If the comparison is coffee with milk versus chai with milk, the healthier choice depends on the amount of sugar and the type of milk. Unsweetened coffee with a little dairy milk or fortified soy milk is a strong daily option. Traditional chai with milk and little or no sugar is also a strong daily option, especially for someone who wants less caffeine.

Best choices by goal

For energy: coffee is usually better because it has more caffeine.

For less caffeine: chai is usually better, especially in the afternoon.

For fewer calories: black coffee, plain tea, or lightly milked versions are best.

For protein and calcium: dairy milk or fortified unsweetened soy milk usually beats almond or oat milk.

For blood sugar: avoid sweet chai concentrates, flavored creamers, and syrup-heavy lattes.

For taste without much sugar: chai has an advantage because spices like cinnamon, ginger, and cardamom can make the drink feel sweet and rich even when the actual sugar is low.

The practical takeaway

There is no need to make this a team-coffee versus team-chai debate. Coffee is not automatically healthier because it is lower in sugar when plain, and chai is not automatically healthier because it sounds more herbal or traditional. The health profile lives in the details.

For most people, the best everyday versions are either black coffee or coffee with a modest amount of milk, or traditional chai made with black tea, spices, milk or unsweetened plant milk, and little sugar. The drinks to treat more cautiously are sweet chai lattes, flavored coffee drinks, and anything that turns a daily beverage into a large serving of dessert.
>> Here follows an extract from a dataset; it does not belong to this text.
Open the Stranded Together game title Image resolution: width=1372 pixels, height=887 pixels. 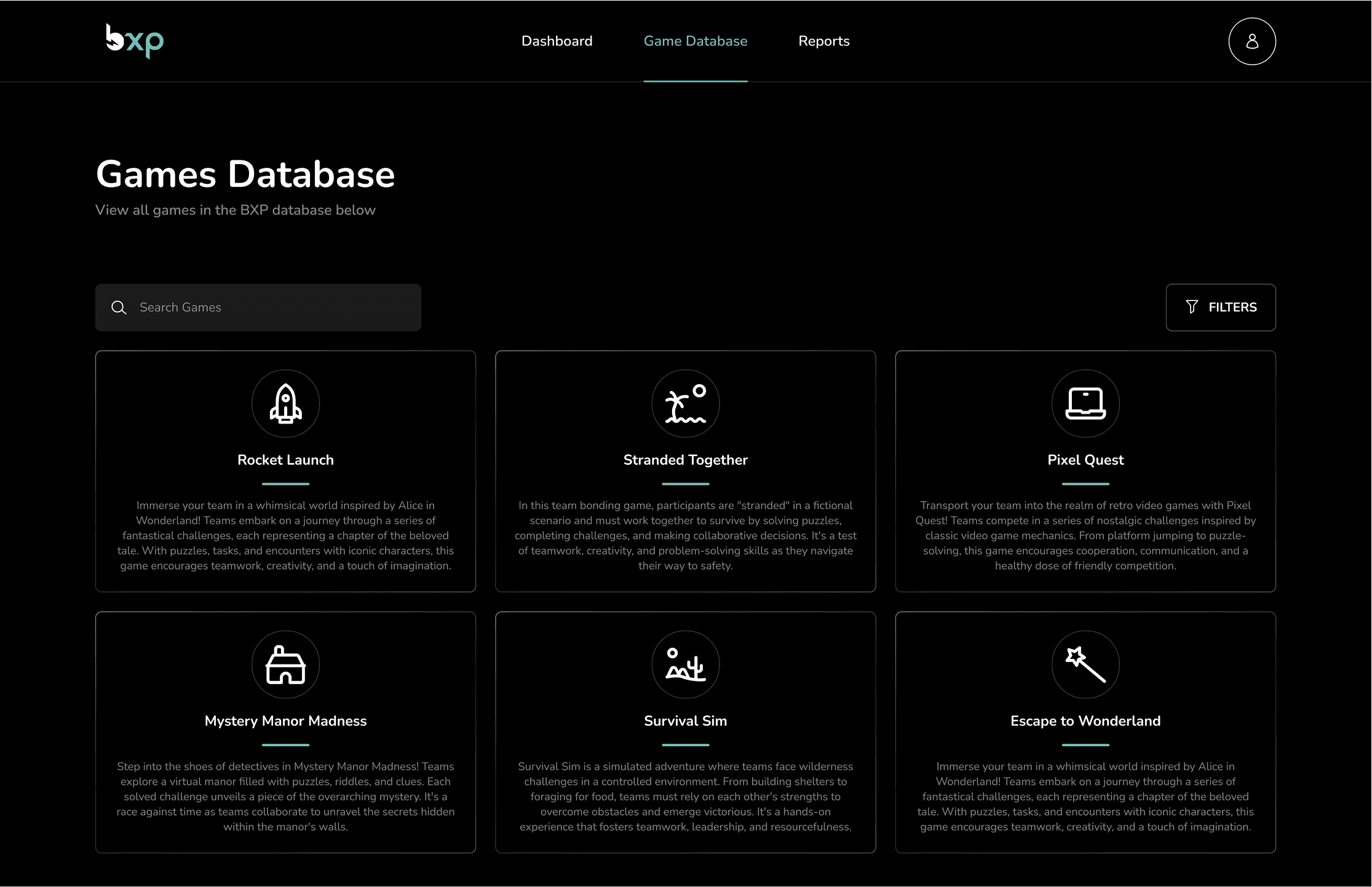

Sources and notes: Coffee and caffeine background from Harvard T.H. Chan School of Public Health: Coffee and the FDA's caffeine guidance. Tea polyphenols, caffeine, and additives from Harvard's tea overview. Added-sugar context from the American Heart Association. Plant milk comparison from Utah State University Extension. Cafe drink nutrition varies by chain, size, milk, and recipe; Starbucks menu pages are a useful example of how much calories and sugar can change between a simple latte and a chai latte.